Excipients (inactive ingredients):

• Propylene glycol – Acts as a co-solvent to maintain lorazepam in solution. This excipient is clinically relevant as it can accumulate with prolonged or high-dose use, causing metabolic acidosis, osmolar gap elevation, and renal injury. Monitoring of serum osmolality and anion gap is recommended during prolonged infusions.

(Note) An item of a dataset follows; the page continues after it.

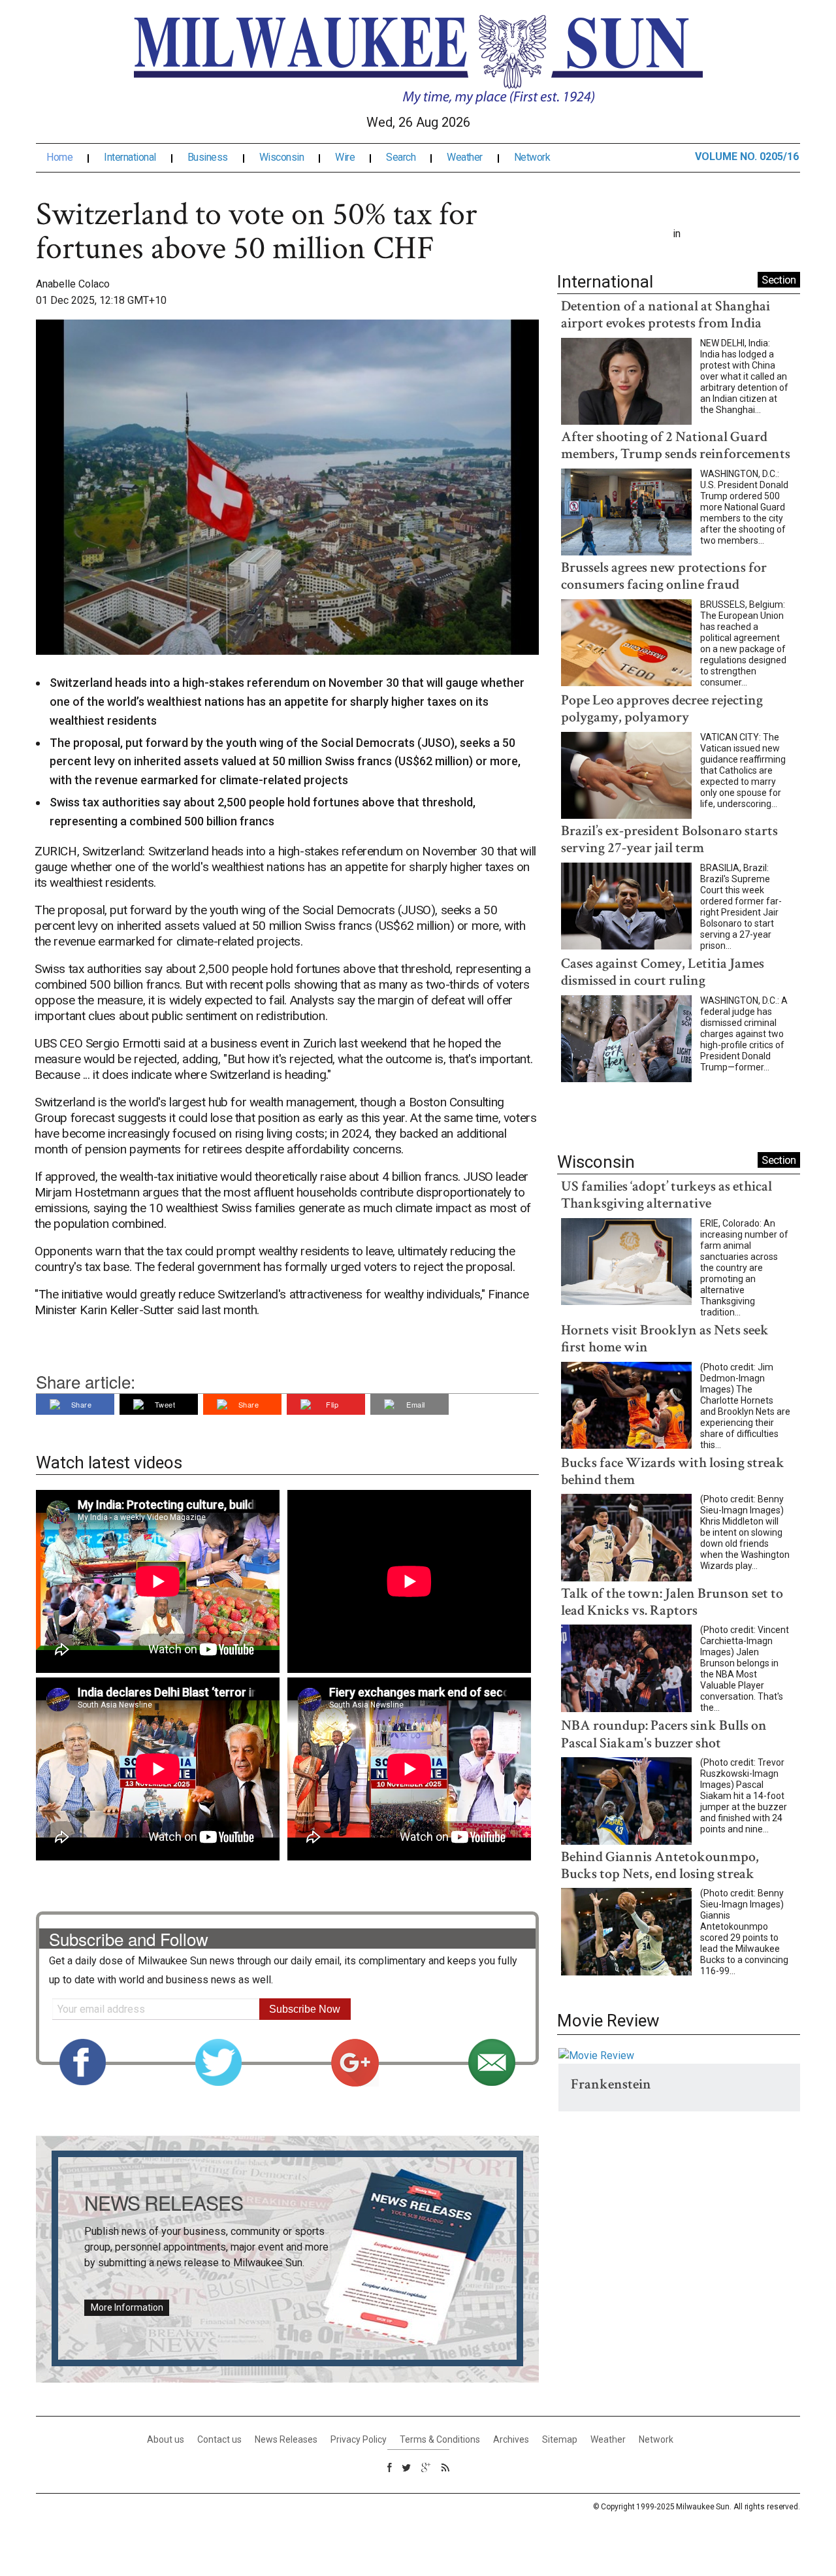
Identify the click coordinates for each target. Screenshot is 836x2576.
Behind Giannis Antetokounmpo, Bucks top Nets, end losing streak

• Polyethylene glycol 400 (macrogol 400) – Co-solvent that aids in maintaining solubility of the active ingredient.
• Benzyl alcohol (in multi-dose formulations) – Used as a preservative. Products containing benzyl alcohol must not be used in neonates or premature infants due to the risk of “gasping syndrome”, a potentially fatal condition characterised by metabolic acidosis, respiratory distress, and CNS depression. Benzyl-alcohol-free formulations should be used for neonatal and paediatric patients whenever available.

Pharmaceutical form: Clear, colourless to slightly yellow solution for injection in glass ampoules. Each ampoule typically contains 1 ml of solution (4 mg lorazepam). The product is intended for single use; any unused solution remaining in the ampoule after withdrawal of the required dose must be discarded.